Par ailleurs, madame la secrétaire d’État, nous saluons la modification proposée par le Gouvernement qui vise à élargir les possibilités pour les étrangers d’accéder au service civique, même si je considère, moi aussi, que cette mesure aurait pu être inscrite dans un autre texte que celui-ci.

En revanche, la majorité de l’Assemblée nationale s’est bien gardée de revenir sur le principe de surveillance permanente que met en place ce projet de loi.

Déjà soumise à un dédale d’obligations, de vérifications et de productions de preuves, l’obtention d’un titre de séjour pourra maintenant être remise en cause à tout instant, ce qui crée finalement un climat de doute sur la sincérité de la situation des potentiels fraudeurs.

• **Données**
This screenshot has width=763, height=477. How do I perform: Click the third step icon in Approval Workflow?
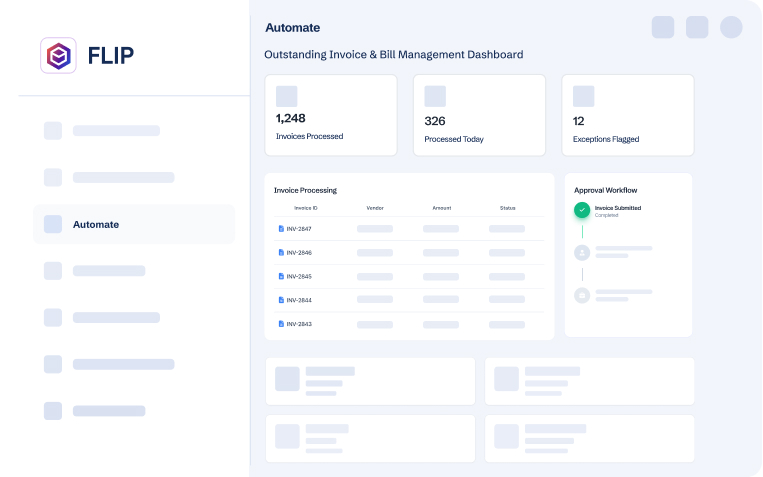coord(582,295)
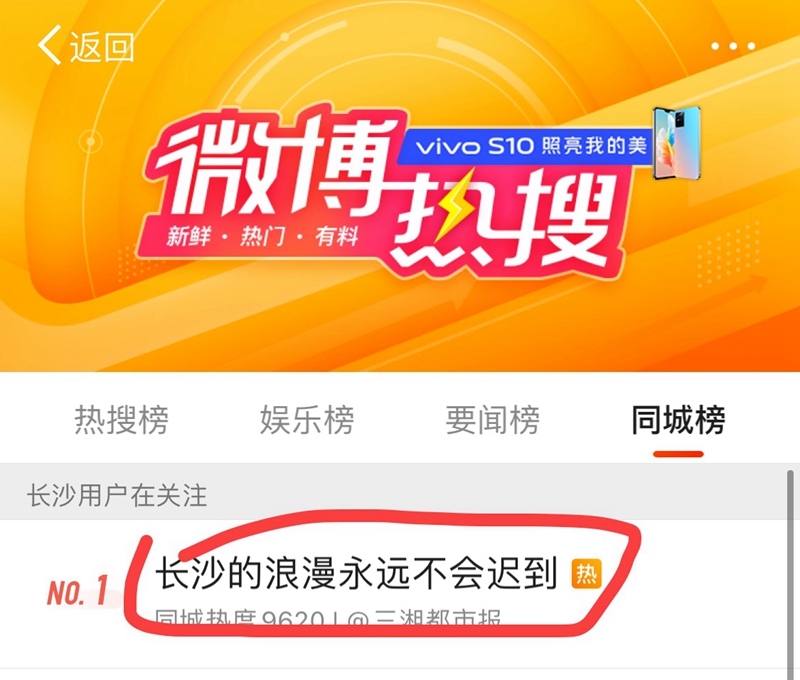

• **Consignes**
(a) Recopiez le passage de l'extrait qui commence aux mots « Par ailleurs, madame » et s'arrête après « projet de loi. », en remplaçant « service civique » par « volontariat associatif ».
(b) Répondez brièvement aux questions suivantes d'après l'extrait.
(i) À qui le propos est-il adressé ?
(ii) Sur quel principe la majorité de l'Assemblée nationale s'est-elle gardée de revenir ?
(iii) Qu'est-ce qui pourra désormais être remis en cause à tout instant ?

• **Réponses attendues**
(a)
Par ailleurs, madame la secrétaire d’État, nous saluons la modification proposée par le Gouvernement qui vise à élargir les possibilités pour les étrangers d’accéder au volontariat associatif, même si je considère, moi aussi, que cette mesure aurait pu être inscrite dans un autre texte que celui-ci.

En revanche, la majorité de l’Assemblée nationale s’est bien gardée de revenir sur le principe de surveillance permanente que met en place ce projet de loi.

(b)
(i) À madame la secrétaire d'État.
(ii) Sur le principe de surveillance permanente mis en place par le projet de loi.
(iii) L'obtention d'un titre de séjour.